Most court-watchers assumed that issues split along ideological lines would break the conservative direction with President Trump’s appointments of Justices Brett Kavanaugh and Neil Gorsuch. Sometimes the old adage about assumptions really rings true.
- SCOTUS handed down a ruling in the case of Bostock v. Clayton County that many are hailing as a major victory for LGBTQ rights. The question came in front of the justices after both the district and circuit courts ruled against the plaintiff, Gerald Bostock.
- Bostock was an employee of the county, where he enjoyed positive employment reviews. At some point, he decided to join a gay softball league, his participation was common knowledge at work.
- His supervisors then announced they were going to be conducting an “audit” of the programs he was involved in. Not long afterward, he was terminated from his position for “conduct unbecoming of employees.” He filed a pro se lawsuit — without the assistance of an attorney — claiming this was a violation of the Civil Rights Act of 1964.
- In a 6-3 split, SCOTUS sided with Bostock and overturned the two lower courts. The four Liberal members of the panel were joined by Justice Gorsuch, who wrote the opinion and the purportedly-conservative Chief Justice John Roberts in ruling that the term “sex” of the legislation included homosexuals and transgenders.
- Justice Samuel Alito wrote a dissenting opinion, which was joined by Justice Clarence Thomas in which they took the majority to task for essentially rewriting the law, which is the purview of the legislative and executive branches, not the judicial branch.
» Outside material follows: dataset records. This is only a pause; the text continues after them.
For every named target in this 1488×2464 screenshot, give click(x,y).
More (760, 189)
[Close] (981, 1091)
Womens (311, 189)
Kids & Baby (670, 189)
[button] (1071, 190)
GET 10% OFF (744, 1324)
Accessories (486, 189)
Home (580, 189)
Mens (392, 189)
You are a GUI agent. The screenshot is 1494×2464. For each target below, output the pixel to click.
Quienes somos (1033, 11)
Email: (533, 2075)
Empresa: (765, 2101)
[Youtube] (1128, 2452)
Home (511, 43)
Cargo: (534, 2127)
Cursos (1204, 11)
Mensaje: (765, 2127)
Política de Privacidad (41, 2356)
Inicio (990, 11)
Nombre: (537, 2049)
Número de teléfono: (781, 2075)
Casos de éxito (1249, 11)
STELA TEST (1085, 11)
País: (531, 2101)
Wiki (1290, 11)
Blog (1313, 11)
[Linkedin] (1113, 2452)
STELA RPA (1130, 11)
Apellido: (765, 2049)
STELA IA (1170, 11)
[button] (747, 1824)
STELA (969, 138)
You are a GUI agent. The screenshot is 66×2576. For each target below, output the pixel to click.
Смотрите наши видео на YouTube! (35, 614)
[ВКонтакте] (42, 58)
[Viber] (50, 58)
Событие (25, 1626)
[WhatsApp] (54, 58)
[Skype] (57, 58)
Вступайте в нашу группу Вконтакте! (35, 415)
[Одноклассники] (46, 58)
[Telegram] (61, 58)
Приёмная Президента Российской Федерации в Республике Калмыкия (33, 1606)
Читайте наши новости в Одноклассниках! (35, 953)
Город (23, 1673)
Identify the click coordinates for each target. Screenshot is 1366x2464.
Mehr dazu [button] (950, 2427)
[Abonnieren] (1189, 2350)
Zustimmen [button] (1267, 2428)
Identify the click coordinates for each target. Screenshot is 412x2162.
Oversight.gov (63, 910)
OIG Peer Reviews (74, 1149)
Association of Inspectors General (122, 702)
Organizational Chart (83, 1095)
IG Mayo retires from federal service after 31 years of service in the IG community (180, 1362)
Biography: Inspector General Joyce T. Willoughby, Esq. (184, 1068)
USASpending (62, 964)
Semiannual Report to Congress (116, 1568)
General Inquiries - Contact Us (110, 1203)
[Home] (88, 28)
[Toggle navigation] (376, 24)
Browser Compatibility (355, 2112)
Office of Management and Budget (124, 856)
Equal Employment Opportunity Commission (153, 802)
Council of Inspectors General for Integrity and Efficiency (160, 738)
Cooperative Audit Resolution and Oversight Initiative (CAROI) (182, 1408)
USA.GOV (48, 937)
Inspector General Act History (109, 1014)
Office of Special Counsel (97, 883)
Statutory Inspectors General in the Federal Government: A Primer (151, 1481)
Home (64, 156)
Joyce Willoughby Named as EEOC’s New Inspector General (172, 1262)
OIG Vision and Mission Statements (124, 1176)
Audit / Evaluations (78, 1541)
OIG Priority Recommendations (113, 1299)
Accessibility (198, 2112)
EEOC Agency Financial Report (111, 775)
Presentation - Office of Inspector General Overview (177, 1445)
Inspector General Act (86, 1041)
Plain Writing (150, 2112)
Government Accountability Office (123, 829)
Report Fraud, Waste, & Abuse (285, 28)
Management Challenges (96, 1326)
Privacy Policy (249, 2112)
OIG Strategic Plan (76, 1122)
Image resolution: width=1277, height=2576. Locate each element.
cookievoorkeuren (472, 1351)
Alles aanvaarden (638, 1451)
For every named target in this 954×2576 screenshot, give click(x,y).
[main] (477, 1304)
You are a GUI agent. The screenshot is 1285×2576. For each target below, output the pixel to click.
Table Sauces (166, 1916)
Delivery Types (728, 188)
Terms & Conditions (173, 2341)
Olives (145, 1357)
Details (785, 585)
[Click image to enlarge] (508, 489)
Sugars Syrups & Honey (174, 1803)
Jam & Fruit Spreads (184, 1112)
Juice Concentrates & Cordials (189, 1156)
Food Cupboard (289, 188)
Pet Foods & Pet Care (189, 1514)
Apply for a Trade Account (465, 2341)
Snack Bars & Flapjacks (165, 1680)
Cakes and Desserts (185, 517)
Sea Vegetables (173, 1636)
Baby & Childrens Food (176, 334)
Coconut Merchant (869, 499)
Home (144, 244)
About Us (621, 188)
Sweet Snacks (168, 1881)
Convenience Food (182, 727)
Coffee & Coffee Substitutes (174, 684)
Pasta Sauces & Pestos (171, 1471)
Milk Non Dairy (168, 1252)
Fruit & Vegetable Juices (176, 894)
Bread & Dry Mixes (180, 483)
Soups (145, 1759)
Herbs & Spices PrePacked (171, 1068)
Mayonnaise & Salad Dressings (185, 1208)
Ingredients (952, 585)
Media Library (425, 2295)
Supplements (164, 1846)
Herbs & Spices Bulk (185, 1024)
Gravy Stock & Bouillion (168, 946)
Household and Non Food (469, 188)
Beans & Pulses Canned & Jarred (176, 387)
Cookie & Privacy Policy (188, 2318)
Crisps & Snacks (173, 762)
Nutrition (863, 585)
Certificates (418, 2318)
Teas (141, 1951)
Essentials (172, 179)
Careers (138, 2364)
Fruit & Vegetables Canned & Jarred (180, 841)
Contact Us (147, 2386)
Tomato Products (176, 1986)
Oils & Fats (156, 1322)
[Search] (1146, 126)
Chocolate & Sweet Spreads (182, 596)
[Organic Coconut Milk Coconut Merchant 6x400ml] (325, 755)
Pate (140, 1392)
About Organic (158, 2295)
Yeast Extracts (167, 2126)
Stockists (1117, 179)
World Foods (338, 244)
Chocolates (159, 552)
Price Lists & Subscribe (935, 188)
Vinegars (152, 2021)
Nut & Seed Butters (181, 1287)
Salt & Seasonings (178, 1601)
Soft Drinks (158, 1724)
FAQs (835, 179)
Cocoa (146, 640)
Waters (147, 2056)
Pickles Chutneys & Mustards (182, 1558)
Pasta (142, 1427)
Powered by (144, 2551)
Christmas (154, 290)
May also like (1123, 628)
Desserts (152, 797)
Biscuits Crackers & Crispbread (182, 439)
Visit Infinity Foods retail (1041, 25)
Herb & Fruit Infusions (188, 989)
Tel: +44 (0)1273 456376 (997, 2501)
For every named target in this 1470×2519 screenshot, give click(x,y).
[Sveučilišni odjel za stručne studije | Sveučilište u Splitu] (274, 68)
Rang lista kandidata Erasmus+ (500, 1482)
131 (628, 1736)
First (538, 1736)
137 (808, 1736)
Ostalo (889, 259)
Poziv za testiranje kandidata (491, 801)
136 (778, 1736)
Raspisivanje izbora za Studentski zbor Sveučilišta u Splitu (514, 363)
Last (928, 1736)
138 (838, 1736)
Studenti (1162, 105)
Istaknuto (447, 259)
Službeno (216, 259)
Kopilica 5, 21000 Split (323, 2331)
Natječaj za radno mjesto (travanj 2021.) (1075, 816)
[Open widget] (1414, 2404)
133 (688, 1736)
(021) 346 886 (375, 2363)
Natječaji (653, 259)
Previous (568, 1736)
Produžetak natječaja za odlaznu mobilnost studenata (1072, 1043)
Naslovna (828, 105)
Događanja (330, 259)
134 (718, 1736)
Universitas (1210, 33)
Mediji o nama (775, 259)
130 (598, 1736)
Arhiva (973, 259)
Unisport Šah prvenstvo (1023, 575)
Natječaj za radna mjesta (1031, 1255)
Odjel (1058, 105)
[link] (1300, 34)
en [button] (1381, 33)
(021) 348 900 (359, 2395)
Justice Kavanagh authored his own dissent, pointing out that Congress did not include sexual orientation as a protected class. It’s also worth noting the legislature has advanced numerous other civil rights laws and has never added them.
What This All Means
Even though some are decrying this as a case of blatant judicial activism, it’s still the law of the land. In general, if an employer should become aware of a person’s self-proclaimed sexual identity, they can neither fire them nor refuse to hire them in the first place, absent other cause.
However, it does not appear the ruling has any impact on religious organizations, at least at this time. Legal experts for Christian groups have reviewed the ruling and they say nothing within it addresses the broad exemptions provided for in the original 1964 act, nor any previous high court rulings that have upheld them.